In my mind, those were my top two paths for what career choices I had: Computer scientist or Writer/Author. There was no middle ground. I couldn't decide, I loved both. When I was in the school robotics club and was coding, I would be convinced that I wanted to be a computer scientist, but then when the robotics season would end, I would be convinced that I should be a writer.
When I found out that I could make games, I was ecstatic. I don't even play games that often, but it was the perfect solution. Games have both programming and storytelling! And there's an actual major for it, and real jobs! That is why I want to make games. It's the perfect combination of creativity and logic.
The first platform I found to start trying to make games was Processing 3, a Java platform. I spent some time learning about it, particularly from Daniel Shiffman, a college professor who uses Processing 3 to teach coding. He had parts of his course online for students to go back to and re-watch, or for anyone else to learn. Eventually, I started to want to be able to share my work, and it wasn't very easy to do that with Processing. However, there was another type of Processing, P5.JS, the JavaScript version of it. So, I started using that, which allowed me to simply share a link with my friends if I wanted to show them what I did.

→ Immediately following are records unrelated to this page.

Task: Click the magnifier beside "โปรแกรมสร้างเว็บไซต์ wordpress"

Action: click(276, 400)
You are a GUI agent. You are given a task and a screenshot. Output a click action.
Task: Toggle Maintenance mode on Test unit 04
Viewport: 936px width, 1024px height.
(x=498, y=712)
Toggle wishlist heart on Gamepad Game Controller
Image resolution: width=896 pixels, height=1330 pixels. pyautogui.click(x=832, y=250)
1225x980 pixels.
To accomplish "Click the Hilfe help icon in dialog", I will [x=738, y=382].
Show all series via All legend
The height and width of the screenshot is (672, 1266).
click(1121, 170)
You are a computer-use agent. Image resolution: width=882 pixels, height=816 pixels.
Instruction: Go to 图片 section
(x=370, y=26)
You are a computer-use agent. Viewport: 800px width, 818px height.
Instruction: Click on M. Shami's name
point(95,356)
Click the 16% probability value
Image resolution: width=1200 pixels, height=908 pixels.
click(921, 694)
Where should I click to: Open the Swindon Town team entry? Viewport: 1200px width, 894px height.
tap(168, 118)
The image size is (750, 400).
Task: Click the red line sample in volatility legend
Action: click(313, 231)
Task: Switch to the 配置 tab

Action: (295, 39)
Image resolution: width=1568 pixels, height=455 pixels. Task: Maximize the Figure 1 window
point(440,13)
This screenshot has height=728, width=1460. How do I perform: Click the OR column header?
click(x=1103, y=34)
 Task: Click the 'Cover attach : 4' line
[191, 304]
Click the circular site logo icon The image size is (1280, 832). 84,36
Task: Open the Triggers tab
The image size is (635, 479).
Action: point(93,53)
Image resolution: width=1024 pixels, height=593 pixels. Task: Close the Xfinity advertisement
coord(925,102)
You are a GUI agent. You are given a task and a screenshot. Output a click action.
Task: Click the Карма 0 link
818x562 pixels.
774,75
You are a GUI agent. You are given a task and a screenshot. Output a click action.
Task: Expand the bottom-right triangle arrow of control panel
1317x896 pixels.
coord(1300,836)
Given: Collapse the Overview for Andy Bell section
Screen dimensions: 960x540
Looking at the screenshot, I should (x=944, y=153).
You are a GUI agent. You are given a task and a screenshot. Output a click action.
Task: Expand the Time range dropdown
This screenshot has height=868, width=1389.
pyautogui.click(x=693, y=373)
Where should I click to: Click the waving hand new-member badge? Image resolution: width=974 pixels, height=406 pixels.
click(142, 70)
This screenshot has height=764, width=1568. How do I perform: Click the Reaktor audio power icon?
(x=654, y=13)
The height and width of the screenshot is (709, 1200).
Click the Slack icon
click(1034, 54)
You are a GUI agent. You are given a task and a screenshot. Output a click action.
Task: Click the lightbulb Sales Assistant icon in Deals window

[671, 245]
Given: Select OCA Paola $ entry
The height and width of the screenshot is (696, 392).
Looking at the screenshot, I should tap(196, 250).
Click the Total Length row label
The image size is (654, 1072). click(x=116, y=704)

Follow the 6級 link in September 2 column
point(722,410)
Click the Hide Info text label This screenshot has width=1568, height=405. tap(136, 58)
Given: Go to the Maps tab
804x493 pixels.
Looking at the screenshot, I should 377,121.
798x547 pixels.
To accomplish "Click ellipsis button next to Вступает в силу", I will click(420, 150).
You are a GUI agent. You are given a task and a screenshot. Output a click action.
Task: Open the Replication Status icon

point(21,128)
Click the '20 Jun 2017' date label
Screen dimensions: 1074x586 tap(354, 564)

After doing a few projects on P5.JS, I started to look into other programs to use. Unity was always a platform I thought of using, so eventually, I decided to install it. It took a lot of time to understand half of how it worked. Unity has so many features already built in to utilize with so many options, it takes a lot of reading through API's, watching tutorials, and skimming through forums to understand it. Once I got the hang of it though, it was a lot of fun and fulfilling to use.
Walls o' puzzles
After getting into college, I got to learn about more game design and coding techniques that improved my capability more, and I'm still learning. Creating games and coming across challenges will always be one of my biggest passions. Even if it's not games, creating some type of application with interesting solutions will always be fun.
I've always had this dream to make the story that I've been developing for five years into a game. All the characters in it are very fleshed out, but the plot and story of it has fallen apart. Hopefully one day, it can turn into a real game that people can experience for themselves.